▸ **Assignment**:
What is needed here is an exact transcription of all the entries.

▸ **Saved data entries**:

====

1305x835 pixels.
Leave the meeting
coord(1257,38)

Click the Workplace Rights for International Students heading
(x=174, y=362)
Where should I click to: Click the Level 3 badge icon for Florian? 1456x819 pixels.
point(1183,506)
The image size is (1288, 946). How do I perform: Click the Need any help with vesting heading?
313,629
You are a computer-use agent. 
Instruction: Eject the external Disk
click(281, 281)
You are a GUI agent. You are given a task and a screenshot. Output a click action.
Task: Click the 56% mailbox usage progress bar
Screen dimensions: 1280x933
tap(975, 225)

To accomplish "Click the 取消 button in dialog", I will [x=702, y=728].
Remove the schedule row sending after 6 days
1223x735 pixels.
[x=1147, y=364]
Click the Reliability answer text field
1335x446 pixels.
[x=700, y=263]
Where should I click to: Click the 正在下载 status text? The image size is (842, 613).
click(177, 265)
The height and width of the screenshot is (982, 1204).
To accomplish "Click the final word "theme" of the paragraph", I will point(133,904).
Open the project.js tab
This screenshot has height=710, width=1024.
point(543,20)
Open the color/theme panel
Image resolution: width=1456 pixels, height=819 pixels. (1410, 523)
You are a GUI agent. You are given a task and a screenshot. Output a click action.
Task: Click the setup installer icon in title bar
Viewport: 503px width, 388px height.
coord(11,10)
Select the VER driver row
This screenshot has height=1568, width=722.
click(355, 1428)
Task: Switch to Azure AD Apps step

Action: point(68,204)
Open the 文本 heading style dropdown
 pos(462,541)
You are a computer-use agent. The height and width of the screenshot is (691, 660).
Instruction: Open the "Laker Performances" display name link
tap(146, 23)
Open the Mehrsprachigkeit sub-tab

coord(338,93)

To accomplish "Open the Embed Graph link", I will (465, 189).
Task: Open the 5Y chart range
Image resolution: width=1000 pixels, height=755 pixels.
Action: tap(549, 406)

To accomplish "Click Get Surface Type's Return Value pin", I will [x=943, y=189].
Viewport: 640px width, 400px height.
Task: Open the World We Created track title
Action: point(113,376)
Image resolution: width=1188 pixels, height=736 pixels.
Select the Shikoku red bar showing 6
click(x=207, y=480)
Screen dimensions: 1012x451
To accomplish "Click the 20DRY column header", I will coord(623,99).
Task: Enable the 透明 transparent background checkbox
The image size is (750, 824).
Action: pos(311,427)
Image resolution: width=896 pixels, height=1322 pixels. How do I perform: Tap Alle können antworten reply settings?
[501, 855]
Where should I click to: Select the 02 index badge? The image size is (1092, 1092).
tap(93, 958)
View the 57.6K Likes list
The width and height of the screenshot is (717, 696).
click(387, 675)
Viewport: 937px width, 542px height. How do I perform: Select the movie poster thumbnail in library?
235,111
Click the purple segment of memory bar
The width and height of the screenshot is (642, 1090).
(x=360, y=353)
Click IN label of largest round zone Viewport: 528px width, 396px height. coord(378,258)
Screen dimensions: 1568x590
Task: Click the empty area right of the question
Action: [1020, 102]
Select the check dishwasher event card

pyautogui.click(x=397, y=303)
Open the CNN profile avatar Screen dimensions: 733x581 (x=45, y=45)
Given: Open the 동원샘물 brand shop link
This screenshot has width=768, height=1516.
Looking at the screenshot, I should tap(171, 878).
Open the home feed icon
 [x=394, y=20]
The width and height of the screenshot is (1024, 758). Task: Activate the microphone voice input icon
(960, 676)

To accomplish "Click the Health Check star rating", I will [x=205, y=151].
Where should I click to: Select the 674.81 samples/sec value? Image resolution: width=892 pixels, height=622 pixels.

====

▸ **Response box**:
1305x835 pixels.
Leave the meeting
coord(1257,38)

Click the Workplace Rights for International Students heading
(x=174, y=362)
Where should I click to: Click the Level 3 badge icon for Florian? 1456x819 pixels.
point(1183,506)
The image size is (1288, 946). How do I perform: Click the Need any help with vesting heading?
313,629
You are a computer-use agent. 
Instruction: Eject the external Disk
click(281, 281)
You are a GUI agent. You are given a task and a screenshot. Output a click action.
Task: Click the 56% mailbox usage progress bar
Screen dimensions: 1280x933
tap(975, 225)

To accomplish "Click the 取消 button in dialog", I will [x=702, y=728].
Remove the schedule row sending after 6 days
1223x735 pixels.
[x=1147, y=364]
Click the Reliability answer text field
1335x446 pixels.
[x=700, y=263]
Where should I click to: Click the 正在下载 status text? The image size is (842, 613).
click(177, 265)
The height and width of the screenshot is (982, 1204).
To accomplish "Click the final word "theme" of the paragraph", I will point(133,904).
Open the project.js tab
This screenshot has height=710, width=1024.
point(543,20)
Open the color/theme panel
Image resolution: width=1456 pixels, height=819 pixels. (1410, 523)
You are a GUI agent. You are given a task and a screenshot. Output a click action.
Task: Click the setup installer icon in title bar
Viewport: 503px width, 388px height.
coord(11,10)
Select the VER driver row
This screenshot has height=1568, width=722.
click(355, 1428)
Task: Switch to Azure AD Apps step

Action: point(68,204)
Open the 文本 heading style dropdown
 pos(462,541)
You are a computer-use agent. The height and width of the screenshot is (691, 660).
Instruction: Open the "Laker Performances" display name link
tap(146, 23)
Open the Mehrsprachigkeit sub-tab

coord(338,93)

To accomplish "Open the Embed Graph link", I will (465, 189).
Task: Open the 5Y chart range
Image resolution: width=1000 pixels, height=755 pixels.
Action: tap(549, 406)

To accomplish "Click Get Surface Type's Return Value pin", I will [x=943, y=189].
Viewport: 640px width, 400px height.
Task: Open the World We Created track title
Action: point(113,376)
Image resolution: width=1188 pixels, height=736 pixels.
Select the Shikoku red bar showing 6
click(x=207, y=480)
Screen dimensions: 1012x451
To accomplish "Click the 20DRY column header", I will coord(623,99).
Task: Enable the 透明 transparent background checkbox
The image size is (750, 824).
Action: pos(311,427)
Image resolution: width=896 pixels, height=1322 pixels. How do I perform: Tap Alle können antworten reply settings?
[501, 855]
Where should I click to: Select the 02 index badge? The image size is (1092, 1092).
tap(93, 958)
View the 57.6K Likes list
The width and height of the screenshot is (717, 696).
click(387, 675)
Viewport: 937px width, 542px height. How do I perform: Select the movie poster thumbnail in library?
235,111
Click the purple segment of memory bar
The width and height of the screenshot is (642, 1090).
(x=360, y=353)
Click IN label of largest round zone Viewport: 528px width, 396px height. coord(378,258)
Screen dimensions: 1568x590
Task: Click the empty area right of the question
Action: [1020, 102]
Select the check dishwasher event card

pyautogui.click(x=397, y=303)
Open the CNN profile avatar Screen dimensions: 733x581 (x=45, y=45)
Given: Open the 동원샘물 brand shop link
This screenshot has width=768, height=1516.
Looking at the screenshot, I should tap(171, 878).
Open the home feed icon
 [x=394, y=20]
The width and height of the screenshot is (1024, 758). Task: Activate the microphone voice input icon
(960, 676)

To accomplish "Click the Health Check star rating", I will [x=205, y=151].
Where should I click to: Select the 674.81 samples/sec value? Image resolution: width=892 pixels, height=622 pixels.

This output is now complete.